Extended Data Fig. 8: Subtomogram averaging of prohibitin complexes.

(a) Initial average of the prohibitin complex obtained through subtomogram averaging in Dynamo (3.87 Å pixel size). Left: X-view of the Cryo-EM map displaying a convex structure with a hollow core. Right: Z-view showing a ring-like structure. (b) Fourier shell correlation. A resolution of 28.1 Å (0.143 criterion) was obtained for the average presented in (a). (c) Average after initial alignment of subvolumes with 5 Å pixel size. The cryo-EM map suggests an underlying C11 symmetry of the prohibitin complex. (d) Subtomogram average of volumes with 5 Å pixel size aligned with C11 symmetry. Left: X-view of the average. Right: Top-view of the average. (e) Fourier shell correlation. A resolution of 18.3 Å (0.143 criterion) was obtained for the average presented in (d). (f) Subtomogram average of volumes with 2.5 Å pixel size aligned with C11 symmetry. Left: X-view of the average.
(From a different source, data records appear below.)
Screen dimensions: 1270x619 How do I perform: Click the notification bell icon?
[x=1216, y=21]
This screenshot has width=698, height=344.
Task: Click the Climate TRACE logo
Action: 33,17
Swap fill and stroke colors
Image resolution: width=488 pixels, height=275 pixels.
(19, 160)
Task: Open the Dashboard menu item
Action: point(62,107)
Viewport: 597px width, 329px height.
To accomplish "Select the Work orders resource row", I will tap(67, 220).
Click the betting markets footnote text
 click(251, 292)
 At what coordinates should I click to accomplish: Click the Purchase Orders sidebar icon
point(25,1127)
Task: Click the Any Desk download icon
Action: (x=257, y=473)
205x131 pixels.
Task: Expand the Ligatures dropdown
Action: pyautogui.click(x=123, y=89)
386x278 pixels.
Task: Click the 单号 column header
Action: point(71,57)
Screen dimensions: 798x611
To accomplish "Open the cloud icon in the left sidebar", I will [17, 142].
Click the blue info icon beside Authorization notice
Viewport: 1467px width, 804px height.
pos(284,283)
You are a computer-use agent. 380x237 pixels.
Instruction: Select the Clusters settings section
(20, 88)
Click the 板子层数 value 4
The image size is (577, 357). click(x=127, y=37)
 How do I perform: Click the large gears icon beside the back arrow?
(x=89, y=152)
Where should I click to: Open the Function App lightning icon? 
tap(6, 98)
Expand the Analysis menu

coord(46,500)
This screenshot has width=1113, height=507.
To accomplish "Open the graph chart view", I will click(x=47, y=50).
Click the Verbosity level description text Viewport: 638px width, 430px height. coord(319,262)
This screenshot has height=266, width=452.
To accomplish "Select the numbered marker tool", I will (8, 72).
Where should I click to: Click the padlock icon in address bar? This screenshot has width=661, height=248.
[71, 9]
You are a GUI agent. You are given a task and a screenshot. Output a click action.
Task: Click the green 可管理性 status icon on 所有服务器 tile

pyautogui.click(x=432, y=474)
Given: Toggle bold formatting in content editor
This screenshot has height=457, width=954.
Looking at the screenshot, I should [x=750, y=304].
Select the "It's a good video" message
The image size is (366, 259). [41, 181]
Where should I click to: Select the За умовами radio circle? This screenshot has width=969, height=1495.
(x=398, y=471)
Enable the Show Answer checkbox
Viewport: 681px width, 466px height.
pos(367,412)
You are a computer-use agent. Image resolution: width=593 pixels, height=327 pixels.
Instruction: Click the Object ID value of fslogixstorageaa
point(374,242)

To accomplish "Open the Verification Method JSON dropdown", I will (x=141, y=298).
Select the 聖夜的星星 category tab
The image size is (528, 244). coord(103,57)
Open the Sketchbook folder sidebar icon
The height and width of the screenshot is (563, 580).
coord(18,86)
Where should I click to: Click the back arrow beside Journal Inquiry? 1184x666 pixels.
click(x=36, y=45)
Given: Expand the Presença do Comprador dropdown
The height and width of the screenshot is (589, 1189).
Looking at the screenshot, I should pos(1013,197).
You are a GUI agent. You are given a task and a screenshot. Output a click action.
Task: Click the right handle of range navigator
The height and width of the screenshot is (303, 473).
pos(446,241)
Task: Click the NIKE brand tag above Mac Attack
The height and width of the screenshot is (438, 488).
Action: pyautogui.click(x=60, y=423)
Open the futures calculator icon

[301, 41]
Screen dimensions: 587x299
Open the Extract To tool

Right: Top-view of the average. (g) Fourier shell correlation. A resolution of 16.3 Å (0.143 criterion) was obtained for the average presented in (f). (h) Isosurface representations. The final cryo-EM map with C11 symmetry (green, left), alignment without symmetry (red, middle), and an overlay of both maps (right). Scale bars, 10 nm.